Hi, everyone, I was referred to your site by a friend. I’ve recently scanned in about 1,400 CD releases from my personal collection (CD and all included artwork and inserts). I scanned the images on an Epson Perfection V600 Photo Scanner at 600dpi and saved the scans in .png format. I pieced larger posters and liner artwork together in Photoshop to properly represent the art in its original format.
They’re quite large in file size, but I thought others might be interested in having the full artwork for their CDs without the time-consuming process of scanning and editing the artwork themselves.
I’m not sure where to start, or if this is something this community would even want. I did not see anything in the user guide about just uploading artwork to existing releases. Please let me know if this is something the MusicBrainz community would be interested in or if I should look elsewhere to share this artwork.
Probably the most important thing is to make sure you are adding your artwork to the correct release. In general, any minor difference in artwork, including in the fine print, constitutes a unique release.
If there is already artwork in place, you only need to add yours if it is of significantly higher quality/resolution.
If you are replacing a lower-resolution image, feel free to enter an edit to remove the lower-resolution image.
I am just going in alphabetical order by artist to keep track of it, since I’ll just be uploading here and there as I have time (should hopefully have more time next year).
Before I get too deep, would you mind looking over my first two upload batches?
Question 1: for The Autumn Effect, it has two music labels which are both prominently featured on the spine and rear. There are two entries for the same barcode under each music label. Should I upload the artwork to both releases, or should these be merged into the one release that they are?
Question 2: When there is existing lower-resolution artwork, what is the policy there? I don’t feel comfortable removing another contributor’s work.
I will remove the low res covers after uploading the high res ones, (cover type has to be the same) Don’t forget to provide your reasoning for the removal when you do it!
Yeah, the archive.org server is really slow. I’ll do it here and there for the next few months. It took me nearly two years to re-rip all my CDs in FLAC and scan all the artwork in. I know patience.
Indeed, so basically once I upload the cover arts, I leave it alone and let the CAA servers and the voters do their thing during the 7-day voting period,
Note that the first one is a Digital Media release, rather than a CD. They should not be merged.
It’s quite normal to remove existing art if you are uploading a better-quality image. If you aren’t comfortable, leave it alone, it’s doing no harm. Someone else may come along and remove the lower-res images.

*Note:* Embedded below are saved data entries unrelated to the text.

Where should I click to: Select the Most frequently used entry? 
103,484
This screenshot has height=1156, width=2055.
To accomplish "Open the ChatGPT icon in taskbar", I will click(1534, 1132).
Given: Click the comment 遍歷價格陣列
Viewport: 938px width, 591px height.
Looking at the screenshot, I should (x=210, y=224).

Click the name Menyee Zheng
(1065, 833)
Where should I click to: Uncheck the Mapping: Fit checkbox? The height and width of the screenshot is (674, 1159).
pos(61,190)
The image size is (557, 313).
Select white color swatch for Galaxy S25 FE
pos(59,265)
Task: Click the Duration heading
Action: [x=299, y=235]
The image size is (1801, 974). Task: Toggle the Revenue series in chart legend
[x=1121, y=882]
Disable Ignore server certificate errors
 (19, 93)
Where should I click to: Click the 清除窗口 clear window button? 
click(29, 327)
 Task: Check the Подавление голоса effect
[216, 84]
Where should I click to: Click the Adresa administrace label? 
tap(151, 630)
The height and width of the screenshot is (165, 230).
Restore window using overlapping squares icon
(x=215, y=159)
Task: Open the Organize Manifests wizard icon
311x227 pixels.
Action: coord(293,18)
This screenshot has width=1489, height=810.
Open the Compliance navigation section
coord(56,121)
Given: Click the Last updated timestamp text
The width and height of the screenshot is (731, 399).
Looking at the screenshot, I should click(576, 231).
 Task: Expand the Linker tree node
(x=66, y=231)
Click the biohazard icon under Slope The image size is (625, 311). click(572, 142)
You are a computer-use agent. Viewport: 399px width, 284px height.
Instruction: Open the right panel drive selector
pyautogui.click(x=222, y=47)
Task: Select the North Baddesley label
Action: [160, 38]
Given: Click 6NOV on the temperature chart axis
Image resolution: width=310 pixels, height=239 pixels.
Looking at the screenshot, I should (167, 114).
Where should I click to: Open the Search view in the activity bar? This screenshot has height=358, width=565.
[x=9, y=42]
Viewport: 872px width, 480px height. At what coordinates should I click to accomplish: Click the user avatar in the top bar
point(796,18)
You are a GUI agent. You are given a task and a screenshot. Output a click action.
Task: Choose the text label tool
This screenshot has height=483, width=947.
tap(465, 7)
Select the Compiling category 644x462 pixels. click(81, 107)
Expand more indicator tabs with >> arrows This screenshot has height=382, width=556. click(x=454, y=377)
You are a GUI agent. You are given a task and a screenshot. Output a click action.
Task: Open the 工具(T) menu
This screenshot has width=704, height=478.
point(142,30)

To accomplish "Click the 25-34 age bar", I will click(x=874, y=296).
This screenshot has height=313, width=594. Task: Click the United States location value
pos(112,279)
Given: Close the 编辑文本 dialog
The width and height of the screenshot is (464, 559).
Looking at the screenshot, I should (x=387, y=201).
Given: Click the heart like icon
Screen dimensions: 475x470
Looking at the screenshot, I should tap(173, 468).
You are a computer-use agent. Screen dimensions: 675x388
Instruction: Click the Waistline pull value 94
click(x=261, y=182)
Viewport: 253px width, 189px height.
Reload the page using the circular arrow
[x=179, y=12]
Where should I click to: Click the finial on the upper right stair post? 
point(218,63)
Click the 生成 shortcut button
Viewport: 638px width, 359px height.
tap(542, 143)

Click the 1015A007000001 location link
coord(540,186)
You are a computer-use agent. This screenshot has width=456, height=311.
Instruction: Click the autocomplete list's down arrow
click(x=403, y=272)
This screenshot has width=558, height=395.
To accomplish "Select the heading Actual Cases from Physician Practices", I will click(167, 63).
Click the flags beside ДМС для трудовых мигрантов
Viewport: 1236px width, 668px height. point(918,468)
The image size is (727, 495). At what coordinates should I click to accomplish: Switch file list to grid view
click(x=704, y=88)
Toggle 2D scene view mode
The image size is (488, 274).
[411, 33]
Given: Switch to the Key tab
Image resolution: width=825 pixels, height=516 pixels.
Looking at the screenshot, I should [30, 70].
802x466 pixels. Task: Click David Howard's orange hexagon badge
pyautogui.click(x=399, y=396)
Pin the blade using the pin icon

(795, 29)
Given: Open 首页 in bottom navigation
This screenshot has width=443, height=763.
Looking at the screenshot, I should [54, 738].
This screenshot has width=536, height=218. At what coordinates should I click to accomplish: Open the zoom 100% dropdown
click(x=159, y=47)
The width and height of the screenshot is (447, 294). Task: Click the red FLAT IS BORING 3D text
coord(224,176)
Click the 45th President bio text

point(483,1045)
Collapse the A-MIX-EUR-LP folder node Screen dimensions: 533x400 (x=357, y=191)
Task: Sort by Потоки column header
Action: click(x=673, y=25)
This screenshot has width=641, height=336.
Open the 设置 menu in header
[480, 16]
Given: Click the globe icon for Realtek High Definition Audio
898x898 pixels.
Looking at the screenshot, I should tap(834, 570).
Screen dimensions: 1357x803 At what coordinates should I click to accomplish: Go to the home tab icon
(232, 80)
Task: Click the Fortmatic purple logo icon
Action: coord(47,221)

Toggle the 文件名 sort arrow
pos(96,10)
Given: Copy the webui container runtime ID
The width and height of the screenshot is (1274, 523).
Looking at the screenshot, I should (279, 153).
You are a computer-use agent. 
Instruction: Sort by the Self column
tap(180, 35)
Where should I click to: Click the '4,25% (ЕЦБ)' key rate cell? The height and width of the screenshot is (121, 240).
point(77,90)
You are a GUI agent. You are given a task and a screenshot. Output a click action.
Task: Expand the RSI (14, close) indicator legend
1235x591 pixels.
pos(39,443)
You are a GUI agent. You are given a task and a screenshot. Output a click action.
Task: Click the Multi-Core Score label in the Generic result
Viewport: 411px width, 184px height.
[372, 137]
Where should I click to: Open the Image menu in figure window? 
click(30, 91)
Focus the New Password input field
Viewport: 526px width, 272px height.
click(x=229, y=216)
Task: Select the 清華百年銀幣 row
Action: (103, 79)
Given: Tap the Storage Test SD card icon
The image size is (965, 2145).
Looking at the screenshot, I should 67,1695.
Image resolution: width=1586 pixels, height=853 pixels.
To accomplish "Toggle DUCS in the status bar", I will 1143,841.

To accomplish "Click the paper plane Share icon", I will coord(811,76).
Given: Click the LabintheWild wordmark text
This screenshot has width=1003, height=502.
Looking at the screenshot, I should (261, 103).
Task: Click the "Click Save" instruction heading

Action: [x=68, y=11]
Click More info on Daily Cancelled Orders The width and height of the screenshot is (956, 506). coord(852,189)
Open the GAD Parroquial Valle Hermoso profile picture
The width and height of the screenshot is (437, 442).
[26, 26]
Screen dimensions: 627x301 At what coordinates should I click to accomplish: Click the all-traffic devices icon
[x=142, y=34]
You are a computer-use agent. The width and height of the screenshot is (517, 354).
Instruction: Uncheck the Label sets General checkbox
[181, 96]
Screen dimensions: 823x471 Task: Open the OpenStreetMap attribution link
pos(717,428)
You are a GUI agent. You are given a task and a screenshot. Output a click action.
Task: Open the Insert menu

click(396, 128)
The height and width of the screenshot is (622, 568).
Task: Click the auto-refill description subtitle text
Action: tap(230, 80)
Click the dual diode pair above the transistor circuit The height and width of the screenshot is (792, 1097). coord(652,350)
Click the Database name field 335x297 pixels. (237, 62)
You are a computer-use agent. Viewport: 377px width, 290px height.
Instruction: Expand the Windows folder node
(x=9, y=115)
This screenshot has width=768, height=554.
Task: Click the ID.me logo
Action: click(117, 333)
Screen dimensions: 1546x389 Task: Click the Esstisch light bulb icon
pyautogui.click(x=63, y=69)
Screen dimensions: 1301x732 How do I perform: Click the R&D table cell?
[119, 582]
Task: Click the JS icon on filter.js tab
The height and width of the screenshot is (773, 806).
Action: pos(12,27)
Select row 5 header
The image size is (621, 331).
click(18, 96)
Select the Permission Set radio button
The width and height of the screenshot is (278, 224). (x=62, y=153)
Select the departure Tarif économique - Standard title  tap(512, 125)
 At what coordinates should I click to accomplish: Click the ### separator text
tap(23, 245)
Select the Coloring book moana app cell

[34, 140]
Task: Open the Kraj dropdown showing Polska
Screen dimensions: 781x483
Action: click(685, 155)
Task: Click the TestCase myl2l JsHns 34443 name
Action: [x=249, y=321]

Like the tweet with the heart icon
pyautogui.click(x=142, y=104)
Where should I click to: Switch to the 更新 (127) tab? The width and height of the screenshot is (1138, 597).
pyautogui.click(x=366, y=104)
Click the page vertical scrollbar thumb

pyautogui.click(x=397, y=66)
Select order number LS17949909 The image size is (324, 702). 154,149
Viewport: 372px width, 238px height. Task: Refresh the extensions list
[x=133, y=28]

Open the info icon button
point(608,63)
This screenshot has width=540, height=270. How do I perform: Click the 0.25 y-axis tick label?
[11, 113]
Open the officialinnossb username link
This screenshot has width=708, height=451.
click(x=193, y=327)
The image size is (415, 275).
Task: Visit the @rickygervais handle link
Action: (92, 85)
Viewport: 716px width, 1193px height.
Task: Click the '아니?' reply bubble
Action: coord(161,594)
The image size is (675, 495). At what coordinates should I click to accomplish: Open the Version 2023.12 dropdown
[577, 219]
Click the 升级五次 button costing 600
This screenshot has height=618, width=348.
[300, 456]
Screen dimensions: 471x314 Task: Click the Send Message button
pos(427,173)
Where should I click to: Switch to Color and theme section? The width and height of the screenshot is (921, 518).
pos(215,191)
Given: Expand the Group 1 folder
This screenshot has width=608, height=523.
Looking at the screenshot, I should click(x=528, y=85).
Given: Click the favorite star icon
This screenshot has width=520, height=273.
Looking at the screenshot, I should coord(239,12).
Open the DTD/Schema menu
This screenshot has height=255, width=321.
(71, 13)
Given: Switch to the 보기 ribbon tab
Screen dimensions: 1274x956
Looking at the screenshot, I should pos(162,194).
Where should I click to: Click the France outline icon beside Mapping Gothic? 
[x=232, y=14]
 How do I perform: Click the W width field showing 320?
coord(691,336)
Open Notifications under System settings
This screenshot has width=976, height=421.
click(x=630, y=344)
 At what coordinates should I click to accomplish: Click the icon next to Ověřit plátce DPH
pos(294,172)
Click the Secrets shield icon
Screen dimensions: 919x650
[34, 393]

One thing, though, most applications that get cover art from MusicBrainz will take the first image with the “cover” type that they encounter for a release. So you want to move (at least) your cover image to the first position. You can do that while uploading by moving the ‘New Image Goes Here’ tile to the first position before you start the upload (all of your images will be placed before the old images).
You can do it after you upload by going to the Cover Art page and clicking on ‘Re-order cover art.’ Here you can move images around one at a time.
I just looked at the “13 & God” release. Square-cropped cover images should not be uploaded to a release that doesn’t have a square cover (digipaks, for example). I know a lot of apps square them up, so some want to put a square image on MB, but the guidelines say ‘Don’t.’
Something I do with my cover art that I scan is to do some smoothing, as without it the dots from scanning will be more noticeable when shrunken. In PSP, I use the Edge Preserving Smooth Tool: (just showing a quick example of a blank image)
If you are adding artwork to a popular release that has a lot of releases in the Release Group, be really fussy about that rear cover. Watch out for the tiny text changes on the rears. Examples are the “made in Italy” or similar that appears under a barcode. Or the little price codes that are scattered around that may change from CB681 to CB811. Watch out for a different manufacturer on the CD matrix. Or sometimes the actual printing on a CD may slightly change.
Some releases may be pressed for many years. Factories change. And little details shuffle around. Each little detail change is a new release.
Also worth checking the linked Discogs page.
If in doubt, clone the release and make a new one.
And thanks for sharing your arts. I’ve been really enjoying scanning mine as it has allowed me to really appreciate the booklets and the whole artwork. Before I started on my scanning mission I have never even touched many of the booklets.
@14Super60pa
So I had originally planned to scan everything in at 300 dpi. But I noticed that reducing from a 600 dpi scan (for my cover art) allowed the artwork to look crisp once it was reduced rather than artificially blurring/smoothing. My thought with uploading the .pngs (how I have them stored), is that people like me that want a higher resolution have it. People that want to reduce it (in size, or by converting to .jpg) still have that option (or can download the database-converted version), and also still have the option to blur/smooth it to eliminate the dot matrix if they want.
I do JPG at 85% which is still keep pretty sharp on this 4K monitor with a nice reduction in file size. I personally don’t want artwork taking up more space than the music files.
But what ever quality you now have, upload as that. Some people whack in 33MB PNGs. It is always easy for another user to downsize, but impossible to upsize.